When you got a dataset to explore, there are several ways to do that in PySpark. You can do a describe or a summary. But if you want something a little more advanced, and if you want to get a bit of a view of what is in there, you might want to go data profiling.
Older documentation might point you to Pandas profiling, but this functionality is now part of the Python package ydata-profiling (which is imported as ydata_profiling).
I’ve been following this blog on starting with ydata-profiling:
https://www.databricks.com/blog/2023/04/03/pandas-profiling-now-supports-apache-spark.html
Getting ydata-profiling to work is not exactly a walk in the park. You’d think you can just feed it your messy dataset and it will show you what the data is like. But I encountered some problems:
- I got errors about missing Python packages in some situations.
- ydata doesn’t seem to like dataframes with only string columns.
Python packages
I’ve followed the examples from the above mentioned Databricks blog. You can do so too, but maybe use a newer version of the package. They use version 4.0.0 and a lot has happened since that version. I’ve used 4.16.1.
On Databricks Community Edition I got this error:
AttributeError: module 'numba' has no attribute 'generated_jit'
This Stack Overflow answer tells you how to deal with that:
You probably need data types
I used a couple of favourite datasets like olympic athletes and the asteroid dataset of the Minor Planet Center. And also a csv file I generated with lots of data quality issues.
This error occurred quite a lot when I tried to feed the raw data to ydata-profiling:
java.lang.RuntimeException: Cannot determine the number of cols because it is not specified in the constructor and the rows RDD is empty.
Which is followed by this error:
Caused by: java.lang.IllegalArgumentException: requirement failed: Vector should have dimension larger than zero.
I’ve found that some other people ran into this error and it seems to be related to dataframes with columns that are all strings? Though when I casted one of my columns in the athlete date frame to integer, the issue wasn’t solved immediately.
So you might need to so more casting to correct data types. Which is bad for datasets that actually do have columns that are all strings for good reasons.
ydata-profiling usually works better with bigger datasets. I tried it on small dataframes with about 10 rows and some columns that were all NULL and it doesn’t seem to like that.
Running a ProfileReport
If you manage to solve that, you can run a profiling report with this code:
from ydata_profiling import ProfileReport
report = ProfileReport(athlete_df,
title='Athletes',
infer_dtypes=False,
interactions=None,
missing_diagrams=None,
correlations={"auto": {"calculate": False},
"pearson": {"calculate": True},
"spearman": {"calculate": True}})
And then show the results with this:
report_html = report.to_html()
displayHTML(report_html)
You can view the results in a notebook on Azure Fabric or Databricks.
The ProfilingReport
The report starts with some statistics:

The more interesting part, is the Alerts tab. I was quite surprised to see that the athlete dataset has duplicate rows:

It had a link that in my Databricks Community Edition didn’t seem to go anywhere.

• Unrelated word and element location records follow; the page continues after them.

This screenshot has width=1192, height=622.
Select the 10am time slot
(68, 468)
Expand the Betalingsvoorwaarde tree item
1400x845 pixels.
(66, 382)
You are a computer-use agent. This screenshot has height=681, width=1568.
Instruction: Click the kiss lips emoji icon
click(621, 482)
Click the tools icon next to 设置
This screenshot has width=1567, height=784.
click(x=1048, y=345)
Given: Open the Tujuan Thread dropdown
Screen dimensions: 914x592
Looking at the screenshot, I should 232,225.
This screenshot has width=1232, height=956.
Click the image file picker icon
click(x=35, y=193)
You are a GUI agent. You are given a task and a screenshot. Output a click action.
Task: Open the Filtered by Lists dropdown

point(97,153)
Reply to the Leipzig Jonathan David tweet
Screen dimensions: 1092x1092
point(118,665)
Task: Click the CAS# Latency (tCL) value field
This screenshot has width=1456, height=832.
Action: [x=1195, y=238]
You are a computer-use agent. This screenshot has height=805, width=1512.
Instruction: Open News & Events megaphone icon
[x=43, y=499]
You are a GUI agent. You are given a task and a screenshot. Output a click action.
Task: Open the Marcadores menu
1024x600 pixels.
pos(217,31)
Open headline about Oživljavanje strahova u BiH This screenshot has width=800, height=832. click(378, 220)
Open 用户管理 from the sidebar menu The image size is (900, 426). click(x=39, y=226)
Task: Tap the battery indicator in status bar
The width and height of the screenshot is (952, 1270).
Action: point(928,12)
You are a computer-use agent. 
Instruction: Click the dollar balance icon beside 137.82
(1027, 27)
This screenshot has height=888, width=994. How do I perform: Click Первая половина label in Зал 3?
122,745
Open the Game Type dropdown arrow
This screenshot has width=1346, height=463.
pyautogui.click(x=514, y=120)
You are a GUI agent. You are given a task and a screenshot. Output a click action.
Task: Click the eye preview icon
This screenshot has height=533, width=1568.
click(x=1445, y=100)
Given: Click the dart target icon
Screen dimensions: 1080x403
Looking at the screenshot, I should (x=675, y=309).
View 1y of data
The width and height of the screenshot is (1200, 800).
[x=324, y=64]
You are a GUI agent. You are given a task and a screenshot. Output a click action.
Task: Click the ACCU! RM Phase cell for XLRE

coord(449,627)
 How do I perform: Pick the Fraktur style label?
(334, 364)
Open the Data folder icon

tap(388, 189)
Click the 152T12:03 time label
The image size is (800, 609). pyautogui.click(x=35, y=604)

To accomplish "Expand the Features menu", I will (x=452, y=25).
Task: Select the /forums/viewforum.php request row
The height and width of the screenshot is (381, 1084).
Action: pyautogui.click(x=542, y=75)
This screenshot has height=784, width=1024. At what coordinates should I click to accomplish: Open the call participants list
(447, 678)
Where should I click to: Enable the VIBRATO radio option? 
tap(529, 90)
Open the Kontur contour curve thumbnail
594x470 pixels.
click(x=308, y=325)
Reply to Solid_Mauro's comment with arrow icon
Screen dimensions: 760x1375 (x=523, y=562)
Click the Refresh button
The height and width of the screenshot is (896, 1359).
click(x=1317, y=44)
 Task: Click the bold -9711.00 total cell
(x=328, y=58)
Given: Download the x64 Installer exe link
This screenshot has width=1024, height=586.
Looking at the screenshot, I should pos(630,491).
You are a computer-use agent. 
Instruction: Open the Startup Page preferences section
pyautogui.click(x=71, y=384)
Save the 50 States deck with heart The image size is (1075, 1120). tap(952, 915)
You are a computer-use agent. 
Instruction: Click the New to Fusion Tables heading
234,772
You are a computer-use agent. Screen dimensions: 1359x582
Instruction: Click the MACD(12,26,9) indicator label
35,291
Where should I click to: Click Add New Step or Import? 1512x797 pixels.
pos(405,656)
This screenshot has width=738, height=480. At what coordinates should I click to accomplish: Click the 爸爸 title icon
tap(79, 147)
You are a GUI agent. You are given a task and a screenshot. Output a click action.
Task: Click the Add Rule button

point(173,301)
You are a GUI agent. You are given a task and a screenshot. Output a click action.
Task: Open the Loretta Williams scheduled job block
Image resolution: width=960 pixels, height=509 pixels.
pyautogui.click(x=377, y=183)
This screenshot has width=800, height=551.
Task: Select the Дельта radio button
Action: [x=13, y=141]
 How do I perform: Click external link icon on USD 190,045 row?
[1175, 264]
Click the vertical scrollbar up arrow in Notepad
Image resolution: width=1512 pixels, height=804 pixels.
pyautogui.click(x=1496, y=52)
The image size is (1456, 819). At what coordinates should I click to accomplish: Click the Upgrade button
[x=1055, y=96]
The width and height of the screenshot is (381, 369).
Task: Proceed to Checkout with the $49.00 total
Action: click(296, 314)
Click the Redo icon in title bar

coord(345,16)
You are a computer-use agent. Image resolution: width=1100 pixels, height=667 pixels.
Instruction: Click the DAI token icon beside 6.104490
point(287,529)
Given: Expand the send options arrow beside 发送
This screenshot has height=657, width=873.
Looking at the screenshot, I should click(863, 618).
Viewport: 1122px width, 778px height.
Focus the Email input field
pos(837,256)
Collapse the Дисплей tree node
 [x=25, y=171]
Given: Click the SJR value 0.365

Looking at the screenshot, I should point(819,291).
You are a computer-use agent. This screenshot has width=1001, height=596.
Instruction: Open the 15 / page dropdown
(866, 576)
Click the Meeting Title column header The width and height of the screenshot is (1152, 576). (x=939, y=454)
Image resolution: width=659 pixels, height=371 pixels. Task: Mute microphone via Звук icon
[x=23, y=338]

But a table with duplicate rows is at the end of the report:

Turns out the art competitions (yes the Olympics had those once) seem to be the only rows affected.
The alerts also show possible correlations and zeros.

Then it has statistics for each column. Take for example the Sex column.

Okay. It’s 2025. I know there are more than just male and female genders. But I didn’t know the gender Jr.” or -Smith)”. That points to data load issues that we need to investigate. I’m guessing quotes in strings maybe?
For numeric columns we can get a lot of statistics. Take a look at the details for the Age column:

We can also look at extreme values. Wow! There was a 97 year old athlete? I should query that data. See if that actually is proper data.

[Update 24 April 2025 16:30] I’ve looked up the row for the athlete with the age of 97. The “athlete” was John Quincy Adams Ward from the USA. He competed apparently in the art competition of the summer olympics of Amsterdam 1928. Which is strange, because he died in 1910 80 years old. But his work was exhibited in 1928. He would have been 97 years old then, but that doesn’t make the data less weird.
At the end part of the report we find correlations. I turns out there are correlations between Height and Weight. And that makes sense.

Conclusions
I can definitely see it’s definitely worthwhile to do data profiling with ydata-profiling, even though it might not work immediately at the start. Even for this dataset that I thought I already knew quite well, I ran into surprising results.
For raw datasets, expect to have to do some work to get your profiling reports.